「やさしさ」に関する価値観とリスク回避傾向がTwitter利用に与える影響

橋本有葵

 本研究では、マイクロブログサービス「Twitter」の利用と、「やさしさ」の価値観との関連について検討した。

 近年、マイクロブログサービスと呼ばれるウェブサービスの利用者が急増している。Twitterをはじめとするマイクロブログサービスは、ブログよりも簡単に投稿でき、他のユーザーとほぼリアルタイムにコミュニケーションと取れることが特徴である。とくに、Twitterが従来のウェブサービスと異なる点として、「ゆるい」つながりを作るメディアであるという点が挙げられる。基本的には特定の相手に向けていない、「つぶやき」という形式の投稿のため、相手とのやりとりにプレッシャーを感じることなく相手の存在を感じられる点や、投稿字数の制限によって深く掘り下げた内容の話がしにくい点によって、「ゆるい」つながりが作られていると考えられる。「ゆるい」つながりを望む価値観は、精神科医の大平が指摘した「ウォームな」やさしさと関連があると考えられる。ウォームなやさしさは、相手を傷つけず、お互いの気持ちに深く立ち入らないことを良好な人間関係だと捉える。一方の「ホット」なやさしさは、相手と積極的に関わることで良好な人間関係を作ろうとする。お互いに傷つけあうことを避けるウォームなやさしさへの支持は、コミュニケーションにおけるリスク回避傾向と関連があるという知見が得られている。
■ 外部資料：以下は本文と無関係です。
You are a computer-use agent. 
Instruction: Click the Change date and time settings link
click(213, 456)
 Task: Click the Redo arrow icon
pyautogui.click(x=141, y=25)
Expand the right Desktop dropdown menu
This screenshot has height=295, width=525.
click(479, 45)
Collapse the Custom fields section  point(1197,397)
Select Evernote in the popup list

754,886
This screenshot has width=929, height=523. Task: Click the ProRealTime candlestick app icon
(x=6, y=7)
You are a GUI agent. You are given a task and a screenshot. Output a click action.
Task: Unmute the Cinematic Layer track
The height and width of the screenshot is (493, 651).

Twitterでおこなわれる「ゆるい」コミュニケーションはリスクの低いものであるため、リスク回避傾向の高いウォームなやさしさを支持する人にとって利用しやすいメディアであるという仮説を立てた。
 また、Twitter上のネットワーク研究により、サービスを利用することの利点として「日常のとこについて話せる点」「情報を探し、共有できる点」という2つが示されているが、この知見が個人のモデルでも当てはまることを確認するために、2009年10月から11月にかけてウェブ上でTwitter利用者を対象としたアンケート調査を行った。有効回答数は152であった。

 分析の結果、ウォームなやさしさへの支持とコミュニケーションにおけるリスク回避傾向には有意な正の相関関係が見られた。これは先行研究の知見と一致するものであり、ウォームなやさしさを支持する人は、ゆるやかな人間関係を作るひとつの戦略として、コミュニケーションにおけるリスクを回避していると考えられる。
 Twitter利用の満足感については、役に立つ情報が得られるという「情報的満足感」と、楽しみを感じる「娯楽的満足感」の2因子が抽出された。情報的満足感については、先行研究での「情報を探し、共有できる点」とほぼ一致すると考えられる。娯楽的満足感については、先行研究の「日常のことについて話せる点」を含む、より多様な利用によって得られる満足感ではないかと考えられる。

 また、ウォームなやさしさへの支持が投稿数を増やし、情報的満足感、娯楽的満足感の両方を高めるという有意な効果が見られた。このことや、ウォームなやさしさへの支持とTwitter利用歴が正の相関関係にあったことから、Twitterはウォームなやさしさを支持する人にとって利用しやすいメディアであると考えられる。
 一方、ホットなやさしさへの支持は、投稿数には影響を与えず、情報的満足感、娯楽的満足感の両方を直接高めるという効果が見られた。また、ホットなやさしさへの支持とインターネット利用歴との間に正の相関関係が見られた。ホットなやさしさを支持する人は、コミュニケーションにおけるリスク回避傾向が低いので、リスクの低いメディアであるTwitterを特に好んで投稿するわけではないが、インターネットの利用歴が長く、自分に必要な情報、興味のある投稿を見つける能力が高い傾向にある、という可能性が考えられる。

 Twitterでは直接やりとりをしなくても相手の存在を感じられるため、他のユーザーとのやりとりは利用の満足感に影響を与えないという仮説を立てたが、この仮説は支持されなかった。分析の結果、やさしさへの支持とやりとり量との間には関連が見られず、やりとりの量は情報的満足感、娯楽的満足感の両方に有意な正の効果を持っていた。やりとり量が情報的満足感に正の効果を持つ点については、自分が必要な情報についてやりとりすることで、より詳しい情報や役立つ情報が得られるためと考えられる。 また、やりとり量が娯楽的満足感にも正の効果を持つ点については、Twitter上での他のユーザーとのやりとりは非常にリスクの低いものであるため、やさしさへの支持と関係なく相手との良好な関係を築くことに役立ち、満足感を高めていると考えられる。 
 今後の課題としては、調査サンプルの偏りを少なくすること、やりとり量の計り方を改善し、やりとりの内容を考慮した分析を行うことなどが挙げられる。